Aku membuka mata perlahan, kepala masih terasa pusing, saat Mencoba mengiat-ingat kembali apa yang telah terjadi padaku.
Handphone-ku? Aku panik ketika otakku mengingat kembali apa yang telah terjadi sebelum aku dibekap tadi.
Aku bangun dari tempat tidur dan mencari benda pipih itu. Pintu terbuka menampilkan tubuh tegap mas Juan dengan wajah datar. Rahangnya mengeras seolah ia tengah menahan amarah.
Perasaanku mulai tak enak, aku merasa akan terjadi sesuatu yang buruk.
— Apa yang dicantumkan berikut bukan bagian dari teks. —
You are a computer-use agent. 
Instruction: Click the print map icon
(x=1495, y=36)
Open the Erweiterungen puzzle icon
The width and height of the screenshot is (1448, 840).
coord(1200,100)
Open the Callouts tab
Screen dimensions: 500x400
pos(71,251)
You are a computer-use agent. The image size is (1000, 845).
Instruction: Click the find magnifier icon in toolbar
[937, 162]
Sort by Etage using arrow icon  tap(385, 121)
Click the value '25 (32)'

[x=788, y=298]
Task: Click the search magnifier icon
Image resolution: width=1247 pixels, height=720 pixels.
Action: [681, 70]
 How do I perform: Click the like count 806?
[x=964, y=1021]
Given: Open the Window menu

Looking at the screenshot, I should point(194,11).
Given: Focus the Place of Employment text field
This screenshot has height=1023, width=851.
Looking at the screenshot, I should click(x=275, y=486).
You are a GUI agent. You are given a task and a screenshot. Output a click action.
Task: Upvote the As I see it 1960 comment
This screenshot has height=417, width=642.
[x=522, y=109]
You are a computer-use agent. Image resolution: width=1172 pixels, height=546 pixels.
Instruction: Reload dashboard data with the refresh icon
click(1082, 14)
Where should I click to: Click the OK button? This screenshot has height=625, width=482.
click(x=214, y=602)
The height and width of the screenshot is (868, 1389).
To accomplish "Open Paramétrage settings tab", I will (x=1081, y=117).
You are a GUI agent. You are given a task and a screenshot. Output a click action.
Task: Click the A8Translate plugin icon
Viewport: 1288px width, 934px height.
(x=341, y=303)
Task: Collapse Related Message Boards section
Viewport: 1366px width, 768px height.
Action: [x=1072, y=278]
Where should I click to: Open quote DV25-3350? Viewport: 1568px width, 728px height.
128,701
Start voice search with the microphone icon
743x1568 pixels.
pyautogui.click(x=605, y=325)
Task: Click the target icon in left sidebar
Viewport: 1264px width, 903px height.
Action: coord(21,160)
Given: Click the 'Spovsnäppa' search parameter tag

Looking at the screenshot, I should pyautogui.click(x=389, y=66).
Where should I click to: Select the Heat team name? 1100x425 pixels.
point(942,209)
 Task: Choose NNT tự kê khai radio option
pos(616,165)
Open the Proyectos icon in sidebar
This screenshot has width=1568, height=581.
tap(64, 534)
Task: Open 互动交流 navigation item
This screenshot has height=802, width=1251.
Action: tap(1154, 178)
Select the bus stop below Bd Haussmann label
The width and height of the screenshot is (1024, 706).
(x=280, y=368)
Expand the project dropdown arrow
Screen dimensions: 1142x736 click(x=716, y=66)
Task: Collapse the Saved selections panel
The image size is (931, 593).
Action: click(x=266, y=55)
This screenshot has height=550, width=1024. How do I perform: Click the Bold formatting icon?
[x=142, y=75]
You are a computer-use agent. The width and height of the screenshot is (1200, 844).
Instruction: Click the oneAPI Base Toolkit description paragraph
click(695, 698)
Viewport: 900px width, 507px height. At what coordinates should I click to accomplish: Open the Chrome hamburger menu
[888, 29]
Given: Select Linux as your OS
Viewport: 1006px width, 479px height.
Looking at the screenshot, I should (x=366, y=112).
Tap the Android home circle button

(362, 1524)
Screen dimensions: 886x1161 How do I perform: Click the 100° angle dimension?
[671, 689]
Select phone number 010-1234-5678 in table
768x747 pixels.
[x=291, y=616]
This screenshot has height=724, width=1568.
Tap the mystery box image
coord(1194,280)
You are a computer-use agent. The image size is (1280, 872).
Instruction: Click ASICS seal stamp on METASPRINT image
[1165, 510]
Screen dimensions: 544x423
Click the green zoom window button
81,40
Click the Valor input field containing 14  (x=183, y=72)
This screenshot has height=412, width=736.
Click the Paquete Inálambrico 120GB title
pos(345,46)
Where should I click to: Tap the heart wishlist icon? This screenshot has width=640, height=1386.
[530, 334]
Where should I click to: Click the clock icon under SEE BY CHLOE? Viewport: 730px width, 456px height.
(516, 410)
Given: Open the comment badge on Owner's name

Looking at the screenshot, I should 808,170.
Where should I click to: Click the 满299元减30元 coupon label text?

Mas Juan melangkah perlahan mendekat padaku dan seketika kedua tangan kekarnya menarik lenganku kuat. Sehingga membuat diriku meringis kesakitan.
“Apa yang sudah kau lakukan dengan pria itu. Hah!” Teriaknya, tepat di depan wajahku. Tatapannya begitu tajam menusuk ke dalam mataku.
“Ini, yang kamu cari. Hah!” mas Juan menunjukkan gawai milikku di tangannya.
Saat hendak meraihnya, mas Juan menarik tangannya—menjauhkan benda pipih itu dari hadapanku.
“Mas, sini Mas. Aku akan memberitahukan sesuatu tentang Ma_”
“Diam! Jangan kamu menuduh adikku sembarangan. Sementara kamu sendiri menutupi hubunganmu dengan pria itu dariku!” tuduhnya, membuatku kaget seketika. Hubungan apa, dengan siapa.
“Selingkuh? apa maksudnya?” tanyaku bingung.
Mas Juan tertawa mengejek.
“Masih menyangkal, Hah.”
“Sungguh Mas, aku tidak mengerti?”
“Ini, lihat ini!” Mas Juan menunjukkan foto dari Handphone-ku. Di sana terlihat aku tengah dipeluk oleh seorang pria yang tak terlihat wajahnya.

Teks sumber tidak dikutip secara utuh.